Acronyms galore!

Well the good news at CleanTechies is that we are starting to roll forward with some ideas – incorporating a discussion board for job seekers and integrating a more complete job board. If you are a developer and want to give us a hand… write to Hilary(at) She’d be psyched to hear from you!

For you career changers that are still wrapping your mind around new terms – Renewable Portfolio Standards commonly referred to as RPSs , are central to stimulating renewable energy production in many US states by mandating that utilities incorporate a certain amount of renewable power in their power mix. Ideally they can actually source this power from their own power plants, but sometimes they have to buy this power from other independent power producers, IPPs (also referred to as non-utility generators). To make matters more complicated for you, in some states producers can actually uncouple the environmental attributes and incentives associated with the energy produced and sell those Renewable Energy Certificates (or simply RECs ) to a utility while selling the energy produced to a consumer. To give you some perspective on how that impacts a utilities thinking you can look at how power purchase agreements (PPAs) are put together in a previous post .
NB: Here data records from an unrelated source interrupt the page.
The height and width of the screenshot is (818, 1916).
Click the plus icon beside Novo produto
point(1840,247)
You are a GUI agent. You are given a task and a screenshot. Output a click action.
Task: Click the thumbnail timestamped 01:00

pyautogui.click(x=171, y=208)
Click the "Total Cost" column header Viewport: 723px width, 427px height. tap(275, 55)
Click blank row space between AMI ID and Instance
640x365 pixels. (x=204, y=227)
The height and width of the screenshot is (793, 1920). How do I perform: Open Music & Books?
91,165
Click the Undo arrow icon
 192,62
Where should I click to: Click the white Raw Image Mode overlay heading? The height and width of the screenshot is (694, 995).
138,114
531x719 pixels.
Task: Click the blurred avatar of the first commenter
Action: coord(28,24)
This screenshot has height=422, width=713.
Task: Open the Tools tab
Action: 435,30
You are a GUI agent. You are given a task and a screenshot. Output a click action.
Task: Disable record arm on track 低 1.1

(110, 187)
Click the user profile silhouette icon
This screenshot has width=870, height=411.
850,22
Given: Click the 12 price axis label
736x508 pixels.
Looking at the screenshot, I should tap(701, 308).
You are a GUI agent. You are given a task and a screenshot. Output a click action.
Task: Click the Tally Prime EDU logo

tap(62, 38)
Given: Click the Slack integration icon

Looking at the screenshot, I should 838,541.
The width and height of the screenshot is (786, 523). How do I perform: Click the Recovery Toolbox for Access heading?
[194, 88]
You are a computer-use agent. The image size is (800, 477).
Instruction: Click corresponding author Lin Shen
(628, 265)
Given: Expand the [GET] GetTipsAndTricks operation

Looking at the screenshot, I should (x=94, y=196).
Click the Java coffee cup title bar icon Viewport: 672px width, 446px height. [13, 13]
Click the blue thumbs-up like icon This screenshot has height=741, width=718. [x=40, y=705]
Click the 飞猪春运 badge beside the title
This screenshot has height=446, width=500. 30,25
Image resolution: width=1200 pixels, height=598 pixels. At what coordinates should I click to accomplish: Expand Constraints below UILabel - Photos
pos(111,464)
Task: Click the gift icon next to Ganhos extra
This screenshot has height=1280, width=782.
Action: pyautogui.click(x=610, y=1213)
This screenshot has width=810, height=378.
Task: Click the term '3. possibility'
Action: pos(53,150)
Here is a recent article that deals with RPSs to see how they are used in context – PG&E to Add 100MW of Solar Thermal-Biofuel Hybrid Power

So… how about Feed in Tariffs (FiTs )? What are they? Well they are another system used to stimulate renewable energy projects – except here, IPPs are guaranteed a certain rate for the power that they produced (sometimes a premium is given that is tethered to the going market rate (e.g. market rate plus 8 cents) and sometimes it is a mandated number for a certain number of years. The idea behind doing this is that the smart finance guys can build an accurate financial model incorporating the costs of developing and running the projects and accurately demonstrate that the project will be profitable given the certainty of payment at a certain rate. Germany and Spain are the most often cited examples of Feed in Tariffs in action – the guaranteed cash flows of an FiT scheme has stimulated the growth of the renewables industry in these two countries tremendously.

To give some perspective – here is FiT legislation in action: Revision of German FiT

Still curious? Good! If you want some more discussions on the positives and negatives of each system I’d encourage you to poke around the internet – here is a start on the Union of Concerned Scientists website on the subject of Clean Energy Policies.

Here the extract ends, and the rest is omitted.